- **DIRECTIONS**: Without including any pictures, reproduce the full listing exactly.

- **DATA FOR PROCESSING**:
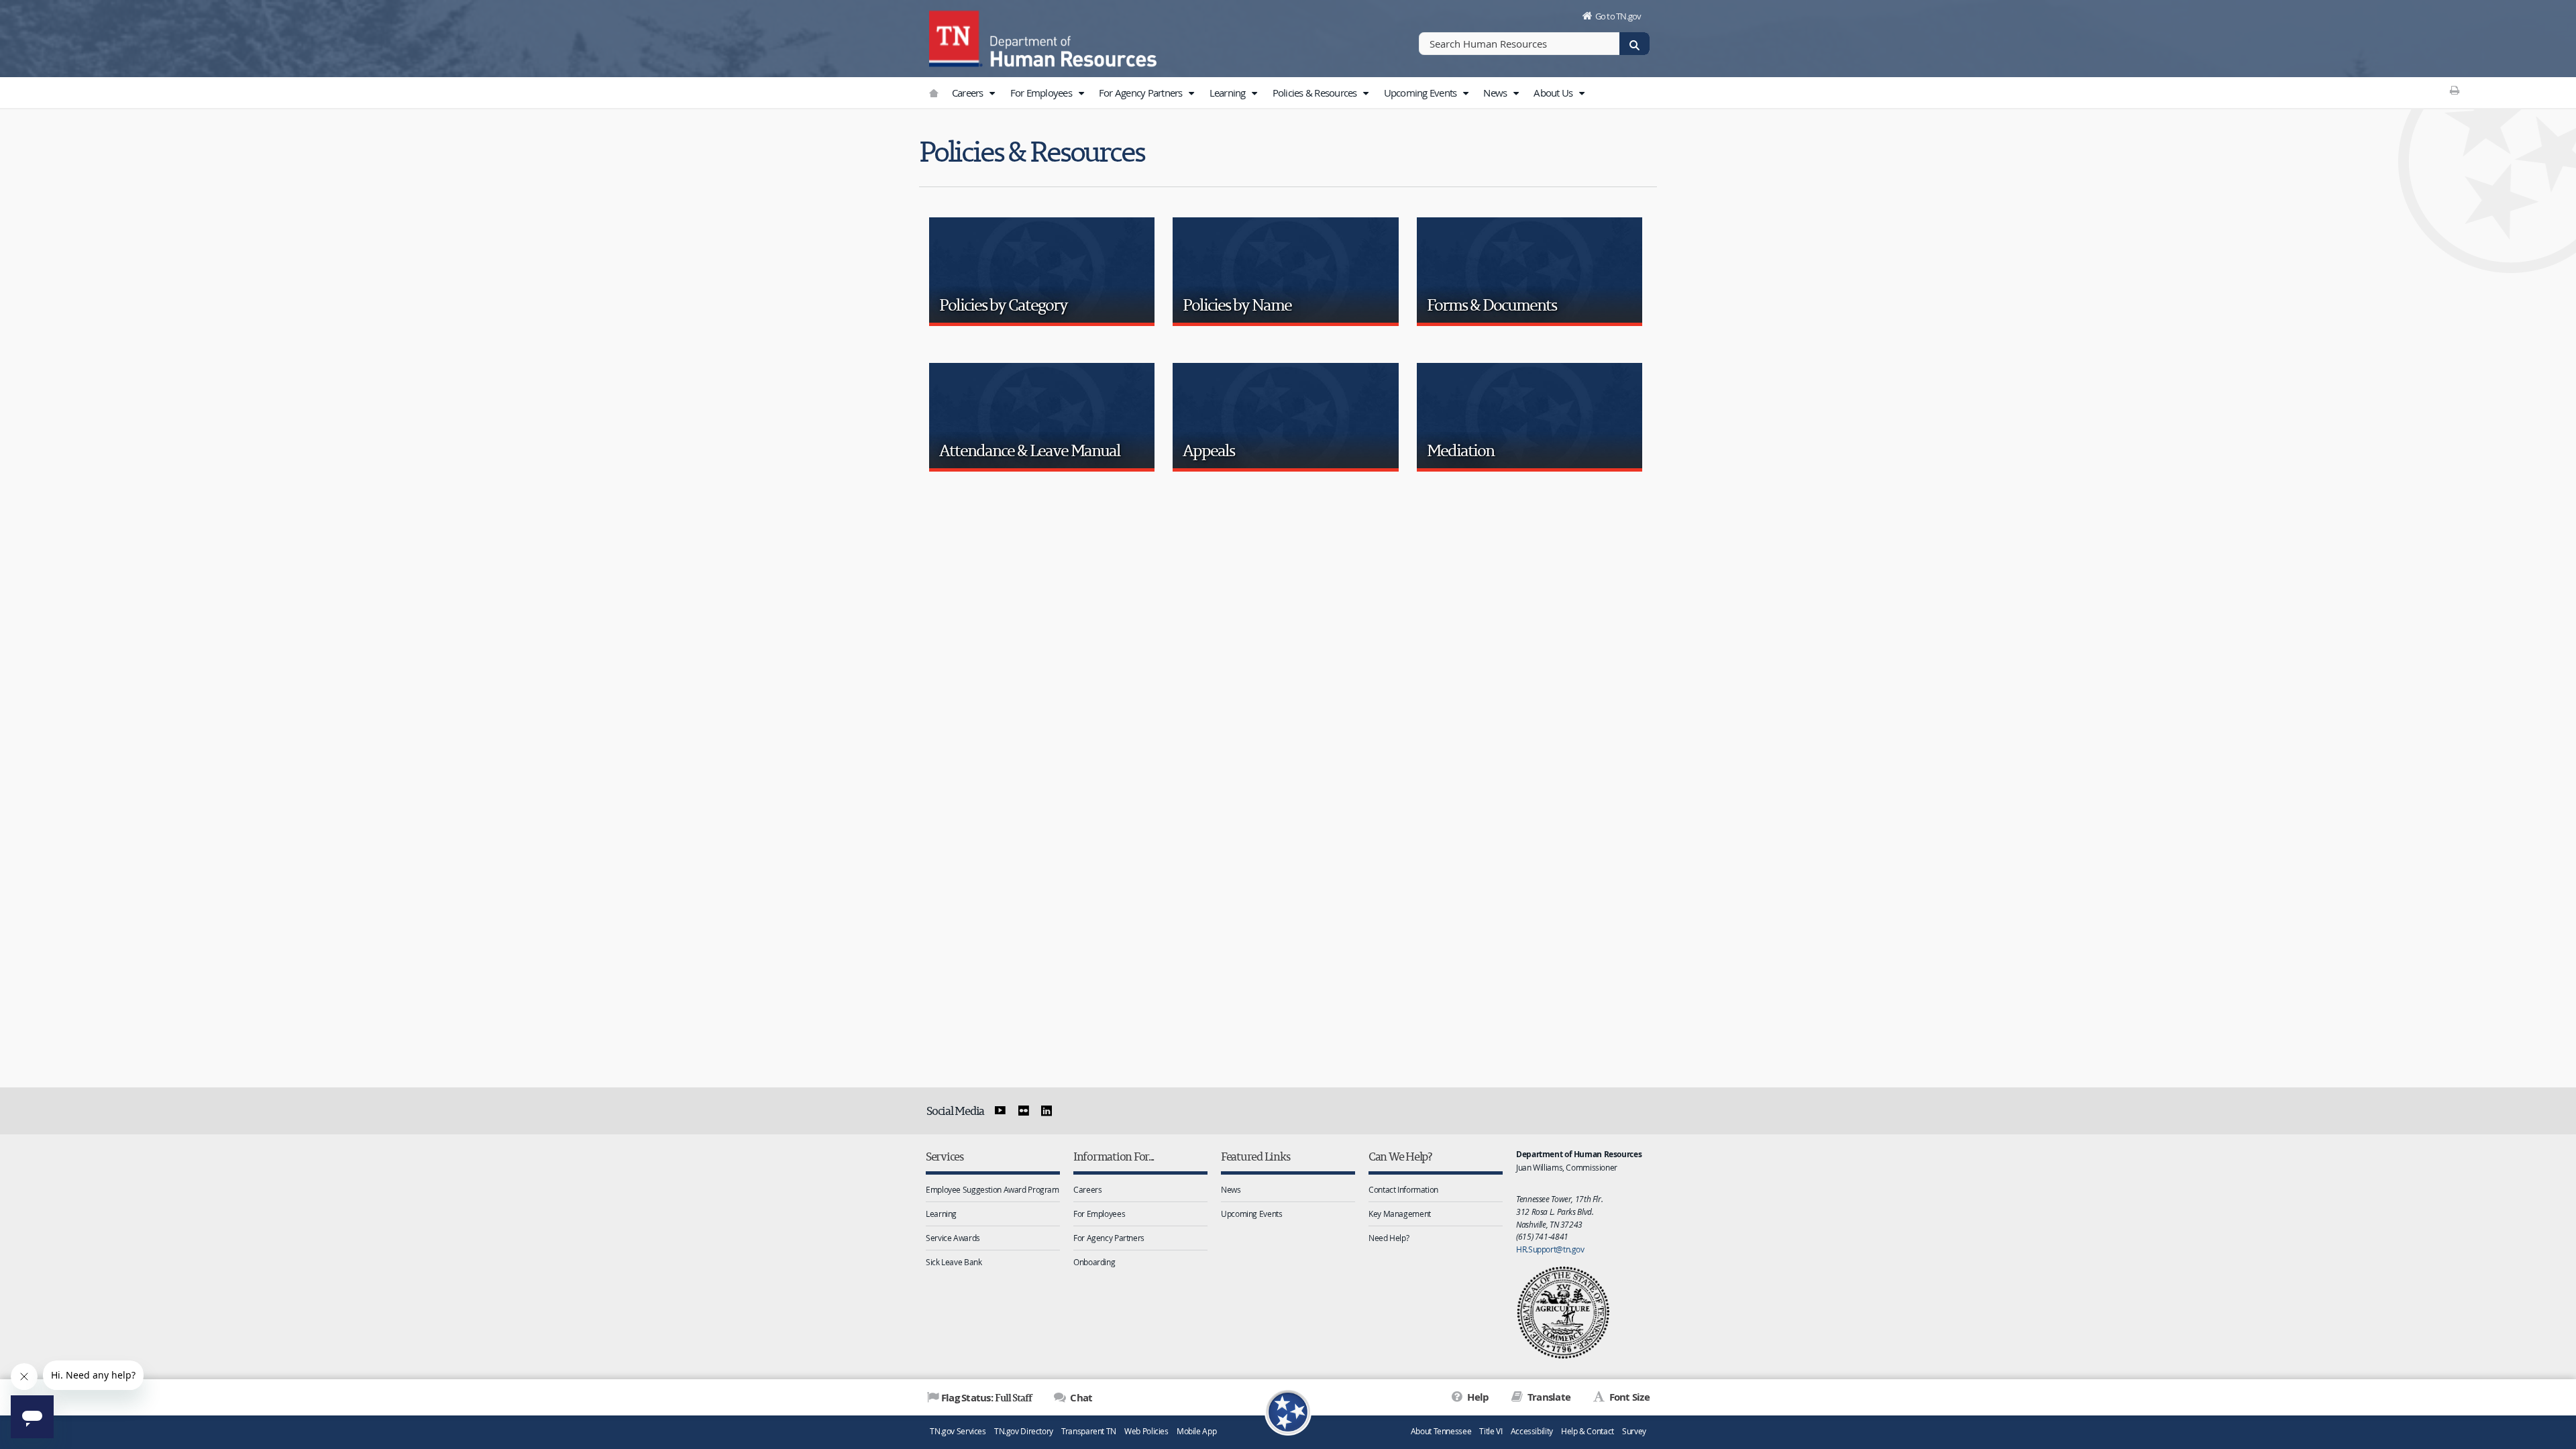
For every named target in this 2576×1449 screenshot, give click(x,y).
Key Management (1399, 1213)
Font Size (1628, 1397)
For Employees (1042, 92)
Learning (1229, 92)
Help (1477, 1397)
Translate (1547, 1397)
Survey (1634, 1431)
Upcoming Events (1421, 92)
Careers (968, 92)
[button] (992, 93)
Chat (1080, 1398)
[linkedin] (1046, 1111)
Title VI (1490, 1431)
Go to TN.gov (1618, 16)
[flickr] (1023, 1111)
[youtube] (1000, 1111)
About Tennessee (1441, 1431)
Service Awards (953, 1237)
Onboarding (1094, 1261)
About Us (1554, 92)
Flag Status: (986, 1397)
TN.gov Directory (1023, 1431)
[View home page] (956, 37)
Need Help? (1388, 1237)
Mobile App (1196, 1431)
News (1496, 92)
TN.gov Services (957, 1431)
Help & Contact (1587, 1431)
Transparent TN (1088, 1431)
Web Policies (1146, 1431)
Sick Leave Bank (953, 1261)
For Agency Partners (1142, 92)
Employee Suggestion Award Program (992, 1189)
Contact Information (1403, 1189)
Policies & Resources (1316, 92)
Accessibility (1532, 1431)
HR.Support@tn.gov (1550, 1249)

- **EXPECTED OUTPUT**:
For every named target in this 2576×1449 screenshot, give click(x,y).
Key Management (1399, 1213)
Font Size (1628, 1397)
For Employees (1042, 92)
Learning (1229, 92)
Help (1477, 1397)
Translate (1547, 1397)
Survey (1634, 1431)
Upcoming Events (1421, 92)
Careers (968, 92)
[button] (992, 93)
Chat (1080, 1398)
[linkedin] (1046, 1111)
Title VI (1490, 1431)
Go to TN.gov (1618, 16)
[flickr] (1023, 1111)
[youtube] (1000, 1111)
About Tennessee (1441, 1431)
Service Awards (953, 1237)
Onboarding (1094, 1261)
About Us (1554, 92)
Flag Status: (986, 1397)
TN.gov Directory (1023, 1431)
[View home page] (956, 37)
Need Help? (1388, 1237)
Mobile App (1196, 1431)
News (1496, 92)
TN.gov Services (957, 1431)
Help & Contact (1587, 1431)
Transparent TN (1088, 1431)
Web Policies (1146, 1431)
Sick Leave Bank (953, 1261)
For Agency Partners (1142, 92)
Employee Suggestion Award Program (992, 1189)
Contact Information (1403, 1189)
Policies & Resources (1316, 92)
Accessibility (1532, 1431)
HR.Support@tn.gov (1550, 1249)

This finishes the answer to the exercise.